Há mais desabafos e relatos do nosso anzoleiro, que admitiu “nunca ter feito das tripas, coração – peio contrário, fazia por vezes, coração das tripas”. Anatomias de lado, D, João III começa a nomear bastantes fidalgos menores (fidalgotes)para cargos públicos “com direito a tença”,(pensão vitalícia), “os quais entravam pobres e saíam ricos”,não por mérito próprio mas devido a jogo de interesses na Corte, onde abundava a corrupção (sobretudo em ofícios nomeados para a Índia). Não contente com isso, quando esses fidalgos regressavam a Portugal, pediam ao rei que lhes concedesse o hábito da Ordem de Cristo (recebendo nova tença).

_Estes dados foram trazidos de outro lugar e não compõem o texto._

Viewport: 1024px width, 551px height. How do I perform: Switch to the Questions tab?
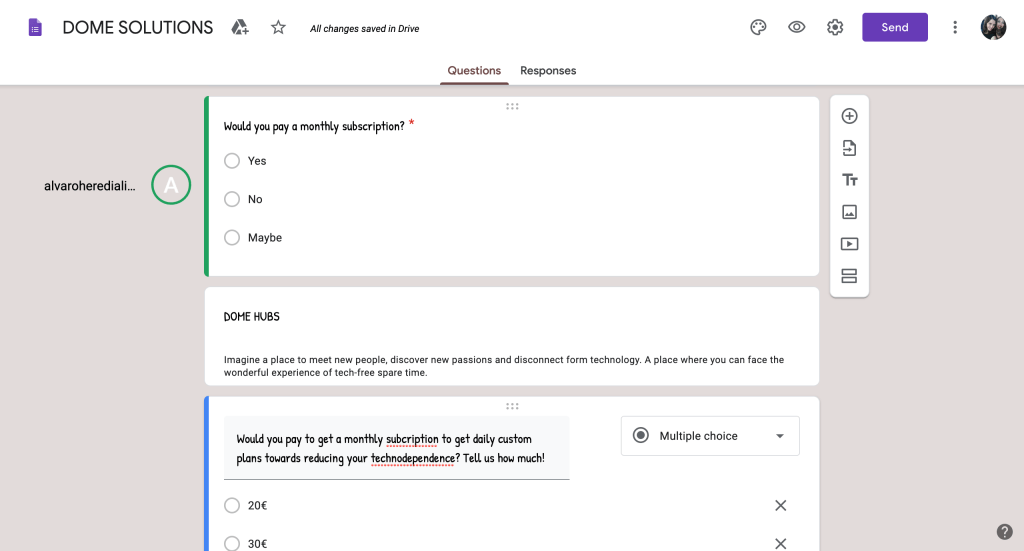coord(474,71)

Atendendo ao escândalo que se cria em Lisboa, o comentário Vicentino não tardou: “- Tempos houve em que se punham os ladrões nas cruzes. Agora põem cruzes nos ladrões.”  

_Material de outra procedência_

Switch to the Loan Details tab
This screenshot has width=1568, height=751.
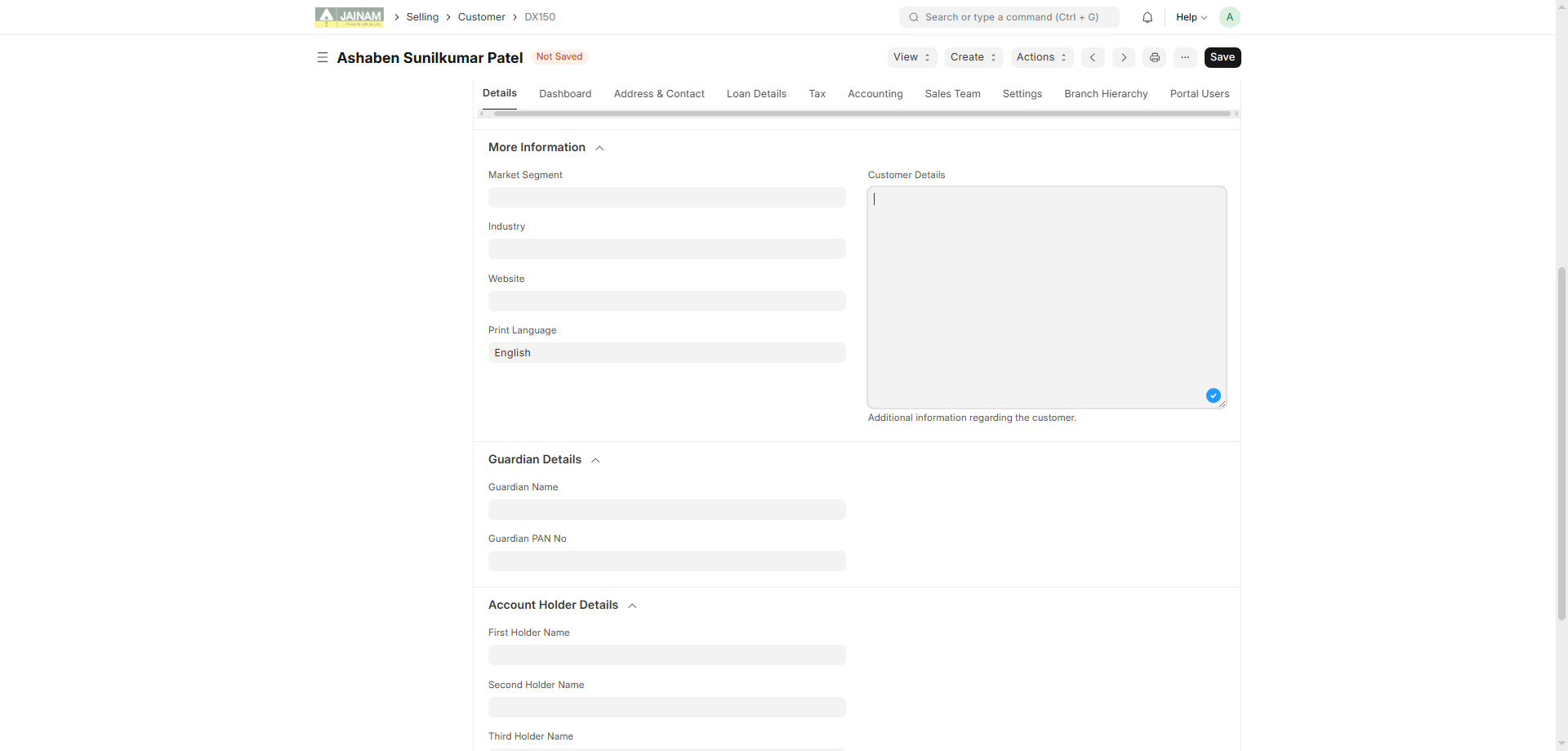(x=756, y=94)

Mude-se a agulha para Évora. Vicente tinha um bom amigo, também “oficial mecânico”, que se chamava Ramos e que ocasionalmente vinha à capital, comprar mercadoria. Não seria muito inteligente, ao que se diz. Prova a pergunta que faz a Vicente – há um ano, numa noite fria, pleno Inverno, estava deitado com a mulher e decidiram contar quantos cornudos havia na sua rua”.É que havia muitos almocreves, bufarinheiros e mercadores que faziam frequentes viagens e carregos de Évora para Castela, Santarém, Coimbra, Torres Novas e Almeirim, deixando as esposas sozinhas, no frágil entremeio das ausências conjugais. Ramos contou 19 cornudos. Ao que a mulher discordou: - Erramos, marido, mais são.Foi uma longa discussão, sem acordo. – 19! – Não, erramos, marido, mais são!Tudo isto agitou a cabeça do pobre Ramos que pediu a Vicente que explicasse - como sabia ela que eram mais? Vicente terá talvez sorrido. Mas não se fez rogado:

- Amigo, erras sim, mas na palavra…

– Como assim?

– Porque o que a tua dona terá dito foi “Ramos, marido, mais são!”.  

Como conclui o texto do episódio – “nunca o coitado caiu em si que por ele o dizia, mas sempre errava na conta”.Lógico, o pobre ser ramalhal nunca se incluiu no número dos premiados cornudos de boa cepa.

 

A acrescer ao sabor destes episódios, não se esqueça como os portugueses naquele tempo cortejavam (e como ainda o fazem, é claro) a inevitável atração pelo proibido, Pelo não pode ser. Pelo é pecado. É que no meio de quase 4 mil jogos de palavras, rimas, trocadilhos, motejos, derivados, para-fonéticos e linhas de rendada malícia que se encontraram, é também com D. João III que se implantam, retorcem e atorresmam os tentáculos da Inquisição em Portugal.

Mais exatamente em 1536, apenas 9 anos após o início do reinado tri-joanino.